I'm sure Tolkien didn't at any point think "I am creating a four good race setting".
So outside of those, hobbitish haflings are minor.
They are minor in Tolkien.
People who love halflings as hobbits tend to be old school and run monoculture, low race, hard good-evil settings.
Nope, my players are fond of halflings because they are cute, English, and they like the "Lucky" trait. And our settings are not monoculture, low race, or hard good-evil.
 

Minigiant

Legend
Supporter
There are two reasons, the Tolkien association, and that they are faffy to do in live action.

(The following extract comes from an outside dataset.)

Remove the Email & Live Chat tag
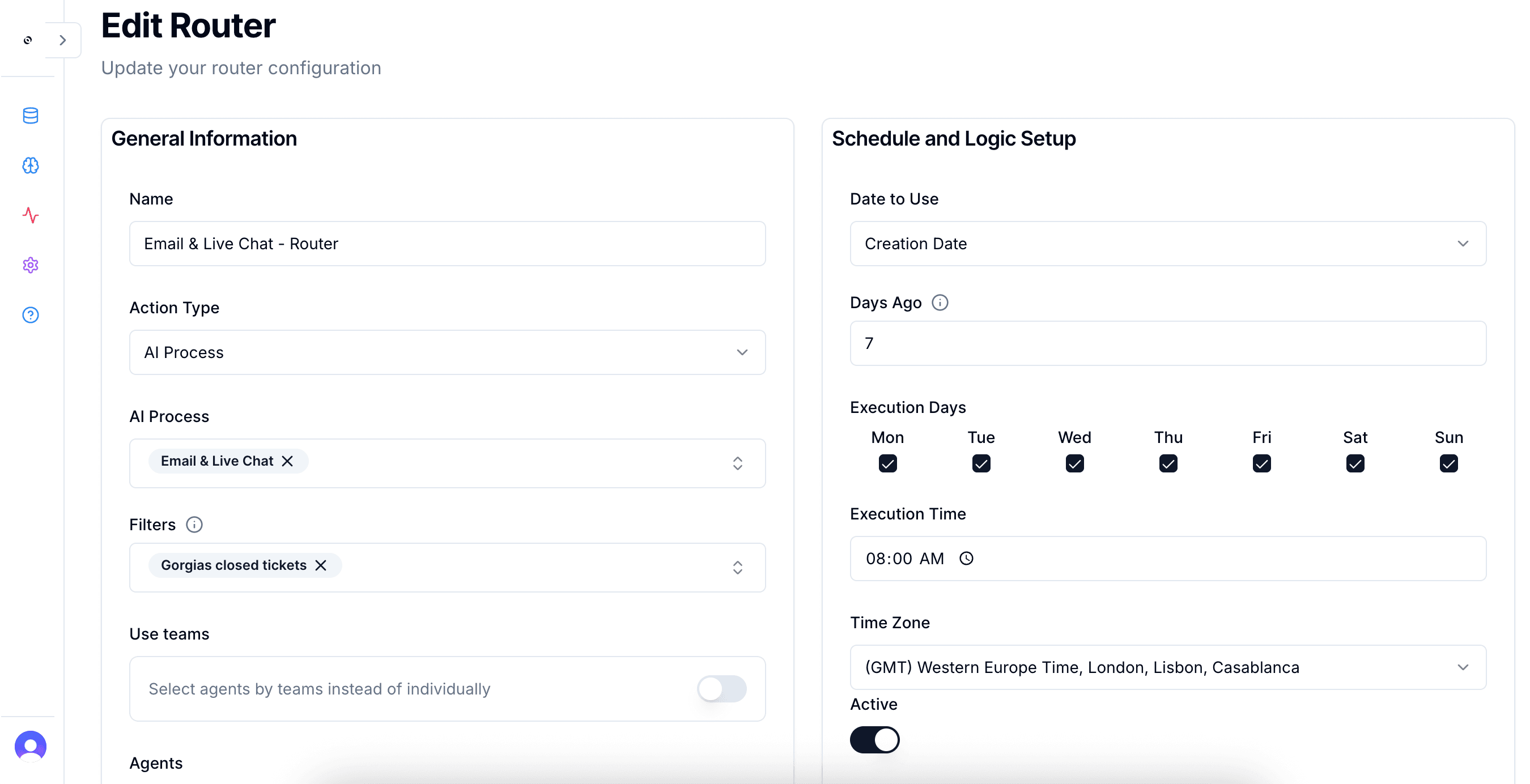Screen dimensions: 1530x784 [288, 461]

Still, the Amazon LotR prequal has halflings, despite them not actually appearing in the Silmarillion.
Well that's because it's LOTR. That's my point.

I'm sure Tolkien didn't at any point think "I am creating a four good race setting".
No. He design each race to take up a specific culture and not overlap.

That's my point.

I could easily replace Halflings with cute, rural, English humans and they would be missing nothing but being small.

I could easily replace Halflings with Gnomes if I need small people with human colored skin. That's what Warcraft did.

Tolkien designed Hobbits with a purpose.

D&D designed Halflings for a few mechanics and cultures... then gave the same or similar mechanics to humane, gnomes, goblins, dwarves, elves, kobolds, and now harengon.

They are minor in Tolkien
Exactly. D&D took a minor race in another media, made it a major race without changing much, then preceded to lore creep and power creep it.

Halfling is probably the first example of lore creep in a game.
Nope, my players are fond of halflings because they are cute, English, and they like the "Lucky" trait. And our settings are not monoculture, low race, or hard good-evil.
I said "tend to be".

And how important or impactful are halflings in your settings? Do they have a unique niche or place that only they can occupy?
 

Tolkien designed Hobbits with a purpose.
Yes he did. But not because that culture was a necessary part of his fantasy world, from which they are largely absent. They are viewpoint characters, representing himself and the reader, who he imagined as working/middle class middle Englanders. They are small because his fantasy world is so much bigger (in a metaphorical sense) than everyday real life.
And how important or impactful are halflings in your settings? Do they have a unique niche or place that only they can occupy?
No races have a unique niche in my setting. That's the nature a high race setting. People are just people, irrespective of they are tall, short covered in fur, covered in scales, or whathaveyou.
 

Minigiant

Legend
Supporter
Yes he did. But not because that culture was a necessary part of his fantasy world, from which they are largely absent. They are viewpoint characters, representing himself and the reader, who he imagined as working/middle class middle Englanders. They are small because his fantasy world is so much bigger (in a metaphorical sense) than everyday real life
And this is the main problem with hobbit like halflings.


If they whole race is tied to a culture you can't really alter and a physical chasis with few unique or impactful features, you don't have the freedom drag them into new setting or change them without making them something unrecognizable.

In contrast you can make 150 types of elves because their base haughty, long life, feyness, and gracefulneess still shines and offers new takes on them without removing the parts people like about them.

Stick Wood, High, Dark, Shadow, or Fire in front of halflings and you likely lose half their popularity.